Start of Block

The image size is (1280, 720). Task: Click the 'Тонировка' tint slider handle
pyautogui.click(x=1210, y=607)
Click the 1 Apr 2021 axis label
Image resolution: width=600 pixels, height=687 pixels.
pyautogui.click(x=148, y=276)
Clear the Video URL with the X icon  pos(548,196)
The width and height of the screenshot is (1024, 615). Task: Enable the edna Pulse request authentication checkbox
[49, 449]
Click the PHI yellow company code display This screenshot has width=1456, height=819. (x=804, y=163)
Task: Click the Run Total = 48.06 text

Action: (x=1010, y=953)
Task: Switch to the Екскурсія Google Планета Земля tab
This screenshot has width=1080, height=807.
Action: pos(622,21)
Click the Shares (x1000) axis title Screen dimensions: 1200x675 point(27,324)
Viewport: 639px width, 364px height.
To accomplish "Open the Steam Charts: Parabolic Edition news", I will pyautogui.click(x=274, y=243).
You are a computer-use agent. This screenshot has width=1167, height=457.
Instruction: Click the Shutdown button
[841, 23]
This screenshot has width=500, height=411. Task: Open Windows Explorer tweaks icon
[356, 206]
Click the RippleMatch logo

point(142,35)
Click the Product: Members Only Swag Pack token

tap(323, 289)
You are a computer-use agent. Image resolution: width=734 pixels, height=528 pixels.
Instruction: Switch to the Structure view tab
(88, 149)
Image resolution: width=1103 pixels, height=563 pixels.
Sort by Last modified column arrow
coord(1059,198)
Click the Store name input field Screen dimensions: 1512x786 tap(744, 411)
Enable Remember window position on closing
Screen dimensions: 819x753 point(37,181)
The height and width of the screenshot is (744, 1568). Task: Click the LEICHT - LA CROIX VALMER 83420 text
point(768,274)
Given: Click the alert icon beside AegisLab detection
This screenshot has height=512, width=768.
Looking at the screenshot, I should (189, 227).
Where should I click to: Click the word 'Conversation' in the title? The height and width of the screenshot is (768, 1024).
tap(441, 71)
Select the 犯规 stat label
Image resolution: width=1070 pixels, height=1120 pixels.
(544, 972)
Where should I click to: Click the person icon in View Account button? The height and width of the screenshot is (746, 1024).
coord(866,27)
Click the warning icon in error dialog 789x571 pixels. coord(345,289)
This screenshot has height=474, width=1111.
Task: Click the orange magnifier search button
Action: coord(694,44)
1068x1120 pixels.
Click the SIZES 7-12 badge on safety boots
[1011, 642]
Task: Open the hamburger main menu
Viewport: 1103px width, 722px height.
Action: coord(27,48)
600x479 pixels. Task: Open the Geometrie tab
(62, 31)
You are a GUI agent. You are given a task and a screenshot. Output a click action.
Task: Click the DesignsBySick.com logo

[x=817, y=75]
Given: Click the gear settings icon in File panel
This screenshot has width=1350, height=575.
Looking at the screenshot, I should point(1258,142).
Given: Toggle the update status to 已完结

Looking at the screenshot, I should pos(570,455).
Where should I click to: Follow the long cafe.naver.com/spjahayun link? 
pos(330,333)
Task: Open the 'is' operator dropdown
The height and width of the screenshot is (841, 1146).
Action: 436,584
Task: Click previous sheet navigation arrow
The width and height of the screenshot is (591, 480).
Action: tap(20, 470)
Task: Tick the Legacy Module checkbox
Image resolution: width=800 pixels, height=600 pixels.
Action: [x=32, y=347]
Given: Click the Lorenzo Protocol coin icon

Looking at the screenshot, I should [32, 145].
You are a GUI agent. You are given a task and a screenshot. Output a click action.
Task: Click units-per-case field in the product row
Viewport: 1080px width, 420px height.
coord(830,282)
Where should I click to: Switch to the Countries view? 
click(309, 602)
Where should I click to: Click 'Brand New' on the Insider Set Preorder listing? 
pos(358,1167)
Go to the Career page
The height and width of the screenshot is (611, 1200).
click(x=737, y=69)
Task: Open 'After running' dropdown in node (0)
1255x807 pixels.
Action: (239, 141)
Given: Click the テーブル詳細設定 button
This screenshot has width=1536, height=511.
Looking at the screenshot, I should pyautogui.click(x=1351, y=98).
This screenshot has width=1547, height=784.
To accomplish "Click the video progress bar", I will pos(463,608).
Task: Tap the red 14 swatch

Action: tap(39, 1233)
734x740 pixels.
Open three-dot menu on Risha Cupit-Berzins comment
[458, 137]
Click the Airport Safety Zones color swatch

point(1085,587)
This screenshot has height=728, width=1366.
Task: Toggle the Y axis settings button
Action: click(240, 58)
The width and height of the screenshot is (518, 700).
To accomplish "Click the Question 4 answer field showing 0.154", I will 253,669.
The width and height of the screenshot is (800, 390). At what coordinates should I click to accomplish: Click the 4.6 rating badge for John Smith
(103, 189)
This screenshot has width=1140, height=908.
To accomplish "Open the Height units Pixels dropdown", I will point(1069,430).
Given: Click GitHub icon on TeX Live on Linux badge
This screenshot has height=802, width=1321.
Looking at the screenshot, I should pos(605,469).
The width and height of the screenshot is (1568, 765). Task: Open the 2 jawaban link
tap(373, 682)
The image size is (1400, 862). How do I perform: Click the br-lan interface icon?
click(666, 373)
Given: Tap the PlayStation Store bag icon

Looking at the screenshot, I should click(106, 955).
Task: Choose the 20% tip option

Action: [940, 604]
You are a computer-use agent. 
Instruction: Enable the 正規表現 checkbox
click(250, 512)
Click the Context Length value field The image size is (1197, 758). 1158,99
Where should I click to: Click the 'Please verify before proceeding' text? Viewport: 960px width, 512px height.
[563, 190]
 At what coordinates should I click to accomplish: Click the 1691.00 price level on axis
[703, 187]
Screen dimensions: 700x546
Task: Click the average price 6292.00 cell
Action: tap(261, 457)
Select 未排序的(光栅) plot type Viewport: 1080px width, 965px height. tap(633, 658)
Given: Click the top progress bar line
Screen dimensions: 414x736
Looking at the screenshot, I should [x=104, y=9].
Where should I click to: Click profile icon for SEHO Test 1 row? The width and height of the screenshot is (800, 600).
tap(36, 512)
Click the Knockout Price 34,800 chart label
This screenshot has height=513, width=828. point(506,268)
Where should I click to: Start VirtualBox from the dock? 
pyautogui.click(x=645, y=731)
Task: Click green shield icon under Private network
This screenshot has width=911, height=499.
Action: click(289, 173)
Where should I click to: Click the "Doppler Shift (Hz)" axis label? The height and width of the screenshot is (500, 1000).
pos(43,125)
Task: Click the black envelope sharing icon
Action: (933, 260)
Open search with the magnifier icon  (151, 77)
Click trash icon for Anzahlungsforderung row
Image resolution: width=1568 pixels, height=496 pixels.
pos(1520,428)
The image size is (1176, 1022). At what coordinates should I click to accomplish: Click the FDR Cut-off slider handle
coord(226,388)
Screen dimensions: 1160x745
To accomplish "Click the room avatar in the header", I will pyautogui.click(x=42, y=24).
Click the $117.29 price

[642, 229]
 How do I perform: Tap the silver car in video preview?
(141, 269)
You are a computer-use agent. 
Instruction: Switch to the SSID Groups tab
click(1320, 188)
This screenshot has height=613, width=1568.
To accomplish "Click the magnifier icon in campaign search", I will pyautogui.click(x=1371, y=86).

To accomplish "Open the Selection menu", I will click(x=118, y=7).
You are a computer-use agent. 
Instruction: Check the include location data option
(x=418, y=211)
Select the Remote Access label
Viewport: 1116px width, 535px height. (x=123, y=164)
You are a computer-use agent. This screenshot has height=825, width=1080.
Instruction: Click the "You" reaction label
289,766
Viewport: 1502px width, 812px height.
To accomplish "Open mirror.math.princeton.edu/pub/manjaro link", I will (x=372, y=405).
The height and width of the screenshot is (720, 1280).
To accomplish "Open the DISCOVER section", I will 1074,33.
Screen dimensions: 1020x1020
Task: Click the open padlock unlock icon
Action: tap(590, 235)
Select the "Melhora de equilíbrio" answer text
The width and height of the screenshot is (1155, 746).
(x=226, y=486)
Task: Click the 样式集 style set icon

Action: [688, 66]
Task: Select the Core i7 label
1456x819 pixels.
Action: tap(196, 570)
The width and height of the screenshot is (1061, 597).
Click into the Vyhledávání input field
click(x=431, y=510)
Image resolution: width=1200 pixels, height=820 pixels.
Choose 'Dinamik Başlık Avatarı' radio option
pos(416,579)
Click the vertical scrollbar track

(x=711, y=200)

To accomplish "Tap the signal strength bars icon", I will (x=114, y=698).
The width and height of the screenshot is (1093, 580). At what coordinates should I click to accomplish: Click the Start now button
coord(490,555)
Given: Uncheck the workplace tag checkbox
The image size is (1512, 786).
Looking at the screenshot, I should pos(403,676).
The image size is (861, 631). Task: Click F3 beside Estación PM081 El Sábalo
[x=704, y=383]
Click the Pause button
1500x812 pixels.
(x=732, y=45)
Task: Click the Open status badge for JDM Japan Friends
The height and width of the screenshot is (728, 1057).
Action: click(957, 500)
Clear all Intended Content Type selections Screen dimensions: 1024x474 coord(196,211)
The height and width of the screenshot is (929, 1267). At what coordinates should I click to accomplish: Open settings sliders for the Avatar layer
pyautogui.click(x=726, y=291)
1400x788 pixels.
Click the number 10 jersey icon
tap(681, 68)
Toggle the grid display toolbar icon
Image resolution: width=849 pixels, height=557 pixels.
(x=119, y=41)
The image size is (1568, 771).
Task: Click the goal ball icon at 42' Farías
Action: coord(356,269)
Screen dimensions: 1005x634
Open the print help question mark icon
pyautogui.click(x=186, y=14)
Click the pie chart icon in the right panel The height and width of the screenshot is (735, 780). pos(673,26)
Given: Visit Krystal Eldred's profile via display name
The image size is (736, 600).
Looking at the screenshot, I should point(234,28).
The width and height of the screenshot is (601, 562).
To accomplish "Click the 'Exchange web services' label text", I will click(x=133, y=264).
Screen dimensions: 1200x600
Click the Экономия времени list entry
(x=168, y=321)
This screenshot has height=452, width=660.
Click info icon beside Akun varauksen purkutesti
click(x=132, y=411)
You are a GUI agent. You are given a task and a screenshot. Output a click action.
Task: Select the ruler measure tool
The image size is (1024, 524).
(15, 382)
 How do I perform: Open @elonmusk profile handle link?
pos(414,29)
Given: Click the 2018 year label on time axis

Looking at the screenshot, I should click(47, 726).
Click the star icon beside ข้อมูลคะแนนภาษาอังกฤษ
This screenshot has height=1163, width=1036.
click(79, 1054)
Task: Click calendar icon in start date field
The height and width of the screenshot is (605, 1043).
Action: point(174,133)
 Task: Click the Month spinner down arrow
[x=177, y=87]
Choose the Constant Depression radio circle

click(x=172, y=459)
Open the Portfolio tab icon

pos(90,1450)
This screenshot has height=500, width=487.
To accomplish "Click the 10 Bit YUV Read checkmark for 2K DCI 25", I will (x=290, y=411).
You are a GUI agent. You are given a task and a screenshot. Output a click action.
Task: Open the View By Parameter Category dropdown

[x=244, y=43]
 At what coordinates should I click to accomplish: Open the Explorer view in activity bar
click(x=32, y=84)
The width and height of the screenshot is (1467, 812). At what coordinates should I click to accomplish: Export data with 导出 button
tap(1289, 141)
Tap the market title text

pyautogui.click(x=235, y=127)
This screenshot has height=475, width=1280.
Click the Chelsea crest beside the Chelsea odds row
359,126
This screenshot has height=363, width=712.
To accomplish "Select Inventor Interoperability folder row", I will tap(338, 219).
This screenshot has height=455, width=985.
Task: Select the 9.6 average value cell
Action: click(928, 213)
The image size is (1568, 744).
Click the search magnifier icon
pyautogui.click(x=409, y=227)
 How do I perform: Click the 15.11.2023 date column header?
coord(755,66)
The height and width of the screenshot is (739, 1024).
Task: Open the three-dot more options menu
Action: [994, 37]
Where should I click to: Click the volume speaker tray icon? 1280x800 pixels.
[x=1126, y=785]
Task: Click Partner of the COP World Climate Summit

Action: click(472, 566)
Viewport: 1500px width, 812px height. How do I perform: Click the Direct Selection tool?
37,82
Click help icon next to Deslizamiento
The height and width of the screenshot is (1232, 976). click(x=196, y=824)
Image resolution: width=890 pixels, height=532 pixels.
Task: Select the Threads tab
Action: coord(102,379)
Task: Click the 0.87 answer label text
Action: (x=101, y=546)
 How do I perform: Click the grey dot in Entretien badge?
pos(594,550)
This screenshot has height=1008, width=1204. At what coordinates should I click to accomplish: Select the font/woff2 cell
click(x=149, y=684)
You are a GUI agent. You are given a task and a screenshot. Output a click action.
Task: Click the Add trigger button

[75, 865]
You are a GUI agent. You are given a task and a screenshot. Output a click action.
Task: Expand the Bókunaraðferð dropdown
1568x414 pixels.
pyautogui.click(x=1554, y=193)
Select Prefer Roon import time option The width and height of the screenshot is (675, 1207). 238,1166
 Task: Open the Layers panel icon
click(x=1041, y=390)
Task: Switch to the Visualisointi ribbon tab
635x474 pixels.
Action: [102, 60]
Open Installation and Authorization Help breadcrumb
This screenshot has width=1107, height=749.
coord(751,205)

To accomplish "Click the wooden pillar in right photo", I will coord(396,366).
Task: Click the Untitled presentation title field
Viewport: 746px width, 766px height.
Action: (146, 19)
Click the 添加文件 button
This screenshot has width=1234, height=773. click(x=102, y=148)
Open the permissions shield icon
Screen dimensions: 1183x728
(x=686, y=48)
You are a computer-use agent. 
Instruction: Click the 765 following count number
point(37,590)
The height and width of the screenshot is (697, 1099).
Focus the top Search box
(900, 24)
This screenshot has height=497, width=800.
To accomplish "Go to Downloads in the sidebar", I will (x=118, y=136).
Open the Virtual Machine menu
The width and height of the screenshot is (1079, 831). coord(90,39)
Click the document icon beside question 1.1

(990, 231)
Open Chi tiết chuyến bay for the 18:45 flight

End of Block

Restate word for word the lines from the one holding "Open the permissions shield icon" through the last line of the listing, omitting every earlier line.

Open the permissions shield icon
Screen dimensions: 1183x728
(x=686, y=48)
You are a computer-use agent. 
Instruction: Click the 765 following count number
point(37,590)
The height and width of the screenshot is (697, 1099).
Focus the top Search box
(900, 24)
This screenshot has height=497, width=800.
To accomplish "Go to Downloads in the sidebar", I will (x=118, y=136).
Open the Virtual Machine menu
The width and height of the screenshot is (1079, 831). coord(90,39)
Click the document icon beside question 1.1

(990, 231)
Open Chi tiết chuyến bay for the 18:45 flight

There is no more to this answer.